PROBLEM TO SOLVE> Rewrite all of the material below, replacing "screenshot" with "screen capture" and leaving everything else unchanged. Omit the pictures from your answer.

Pointing records for screenshots and pages:
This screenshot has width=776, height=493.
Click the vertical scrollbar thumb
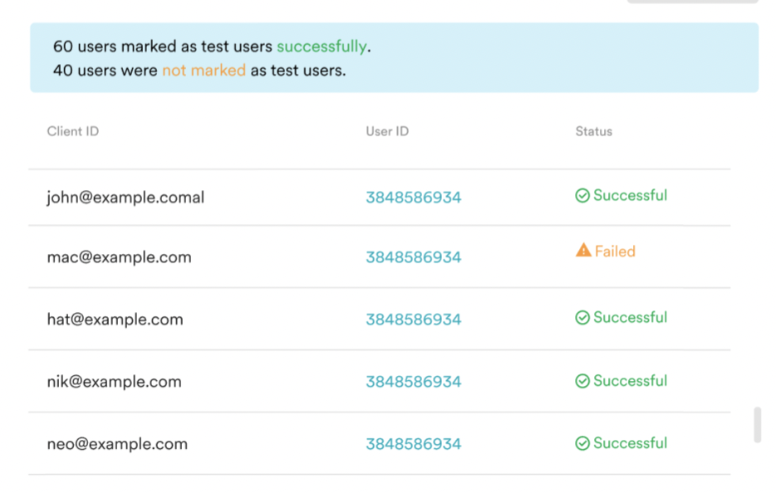pyautogui.click(x=757, y=424)
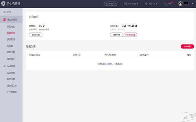Click the 查看详情 traffic button
Screen dimensions: 196x122
coord(116,35)
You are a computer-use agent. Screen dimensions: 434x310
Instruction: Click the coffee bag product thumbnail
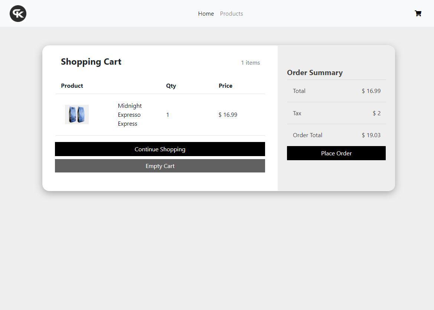coord(77,114)
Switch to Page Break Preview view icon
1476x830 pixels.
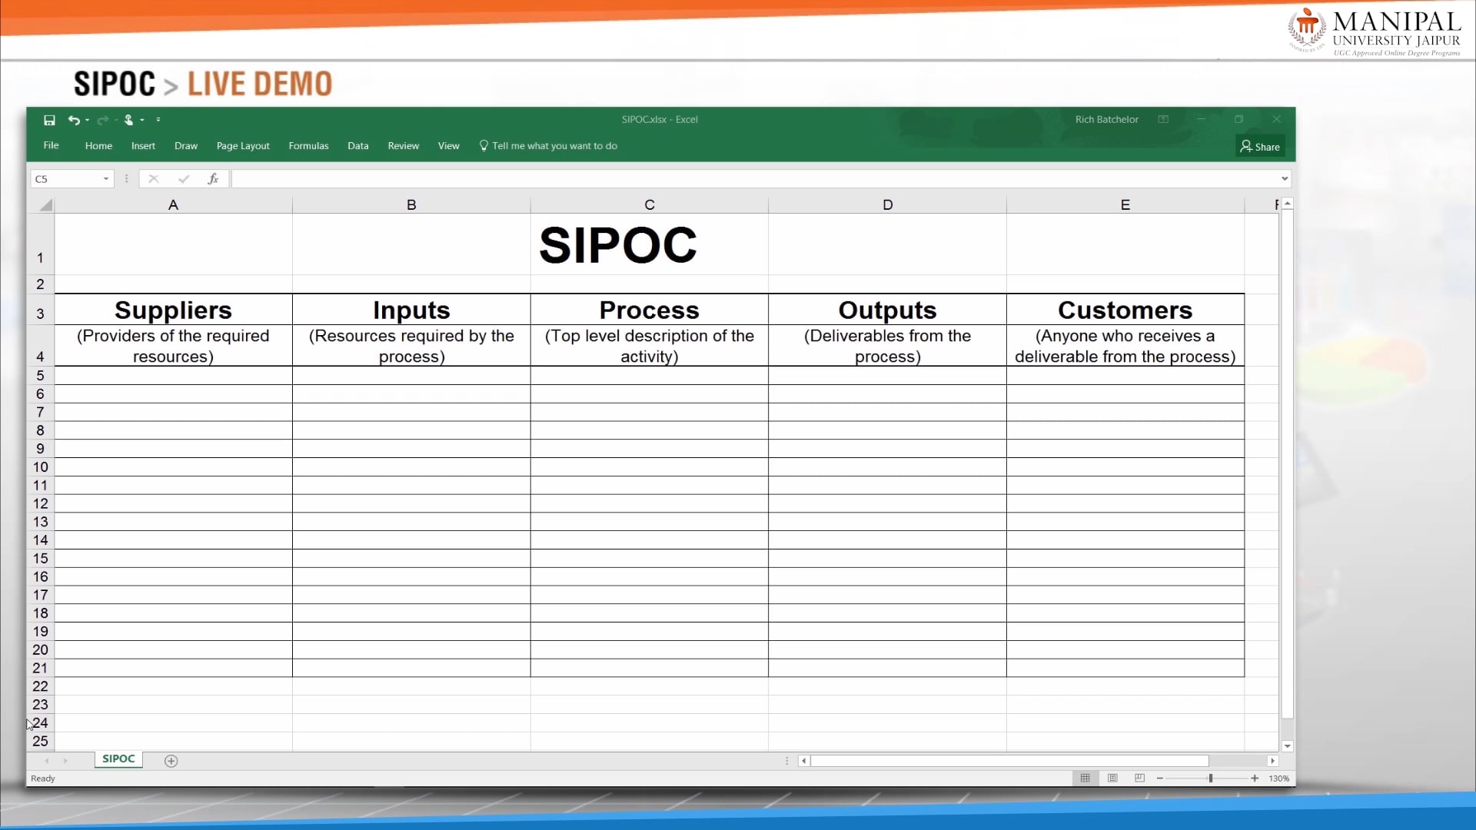[1139, 778]
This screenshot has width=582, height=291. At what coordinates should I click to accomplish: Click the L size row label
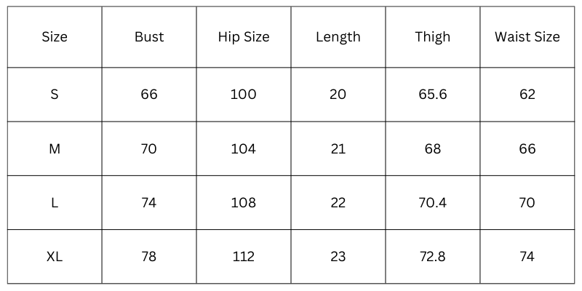[x=55, y=203]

THE COMPLETED TASK>
This screen capture has width=776, height=493.
Click the vertical scrollbar thumb
pyautogui.click(x=757, y=424)
Click the 查看详情 traffic button
Screen dimensions: 196x122
coord(116,35)
You are a computer-use agent. Screen dimensions: 434x310
Instruction: Click the coffee bag product thumbnail
coord(77,114)
Switch to Page Break Preview view icon
1476x830 pixels.
[1139, 778]
This screen capture has width=582, height=291. At what coordinates should I click to accomplish: Click the L size row label
[x=55, y=203]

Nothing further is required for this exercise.